Hey, did you know that two Indian tribes in Brazil (the Suya and Bororo) hate farts so much, if they smell a fart, the people spit? And if someone farts in public, “the whole group must go through an elaborate ritual of hacking, spitting and coughing to expel the polluting odor from their bodies.”
That quote is from
Kirsten Bell. She wrote a blog post over
here about farts in different cultures. And she asks the important questions, like why do farts make some people angry, while others just laugh?
For the record, I also wonder this. (Let’s just say my wife doesn’t find gas funny.)
In North America, not all farts are created equal. Little kids, old people, and sick people get a free pass. But women are under a lot of pressure not to pass gas because it’s not ladylike.

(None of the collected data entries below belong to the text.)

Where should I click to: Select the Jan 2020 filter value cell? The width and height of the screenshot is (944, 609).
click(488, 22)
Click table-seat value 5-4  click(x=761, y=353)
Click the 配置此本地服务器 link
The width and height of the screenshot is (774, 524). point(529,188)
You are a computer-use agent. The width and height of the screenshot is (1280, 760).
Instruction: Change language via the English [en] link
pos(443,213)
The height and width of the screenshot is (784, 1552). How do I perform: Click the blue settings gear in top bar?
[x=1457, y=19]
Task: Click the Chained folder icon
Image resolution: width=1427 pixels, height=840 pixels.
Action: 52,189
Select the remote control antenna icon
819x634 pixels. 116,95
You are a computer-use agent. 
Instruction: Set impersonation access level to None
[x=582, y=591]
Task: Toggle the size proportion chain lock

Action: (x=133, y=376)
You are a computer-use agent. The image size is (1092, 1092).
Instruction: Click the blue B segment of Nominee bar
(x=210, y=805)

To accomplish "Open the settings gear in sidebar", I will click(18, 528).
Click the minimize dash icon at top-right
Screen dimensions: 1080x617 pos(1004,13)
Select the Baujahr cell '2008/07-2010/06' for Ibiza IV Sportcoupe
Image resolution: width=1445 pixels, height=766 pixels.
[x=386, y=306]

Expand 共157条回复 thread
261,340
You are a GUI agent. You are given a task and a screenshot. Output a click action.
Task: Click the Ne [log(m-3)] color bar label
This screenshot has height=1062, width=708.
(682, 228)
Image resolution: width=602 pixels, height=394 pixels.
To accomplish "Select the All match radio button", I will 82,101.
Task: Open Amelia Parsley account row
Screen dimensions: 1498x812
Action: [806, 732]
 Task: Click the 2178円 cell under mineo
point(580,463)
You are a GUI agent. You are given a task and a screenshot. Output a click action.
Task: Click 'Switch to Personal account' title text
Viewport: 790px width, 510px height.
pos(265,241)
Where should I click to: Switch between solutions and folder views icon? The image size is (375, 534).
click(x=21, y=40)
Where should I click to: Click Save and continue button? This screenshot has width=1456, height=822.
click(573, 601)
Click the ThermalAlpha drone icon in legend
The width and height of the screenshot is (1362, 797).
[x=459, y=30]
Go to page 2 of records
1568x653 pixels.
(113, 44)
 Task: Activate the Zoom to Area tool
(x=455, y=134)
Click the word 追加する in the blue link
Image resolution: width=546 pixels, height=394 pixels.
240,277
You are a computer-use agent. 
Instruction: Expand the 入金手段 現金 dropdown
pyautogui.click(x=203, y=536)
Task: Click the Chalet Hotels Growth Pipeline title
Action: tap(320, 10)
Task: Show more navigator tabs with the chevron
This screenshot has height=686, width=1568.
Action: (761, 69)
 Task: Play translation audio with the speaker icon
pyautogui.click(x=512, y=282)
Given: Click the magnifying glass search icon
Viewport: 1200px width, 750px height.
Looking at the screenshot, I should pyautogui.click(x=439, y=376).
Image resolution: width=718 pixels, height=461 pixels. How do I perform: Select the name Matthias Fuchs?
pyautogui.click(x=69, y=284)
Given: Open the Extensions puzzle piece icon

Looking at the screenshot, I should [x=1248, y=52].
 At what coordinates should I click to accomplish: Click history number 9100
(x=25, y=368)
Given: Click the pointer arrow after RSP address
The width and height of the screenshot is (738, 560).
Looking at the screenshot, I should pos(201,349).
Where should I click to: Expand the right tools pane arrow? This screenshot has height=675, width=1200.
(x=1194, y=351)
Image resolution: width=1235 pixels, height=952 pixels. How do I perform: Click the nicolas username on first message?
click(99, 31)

Benjamin Franklin once wrote, “Were it not for the odiously offensive smell accompanying such escapes, polite people would probably be under no more restraint in discharging such wind in company than they are in spitting or blowing their noses.”
And according to the book
Aroma: the Cultural History of Smell, in Morocco, “it is traditionally held that breaking wind inside a mosque will blind, or even kill, the angels therein.” This book also repeats what I wrote about in
The Big Book of Gross Stuff—that some Morroccans have reportedly killed themselves after farting accidentally in public.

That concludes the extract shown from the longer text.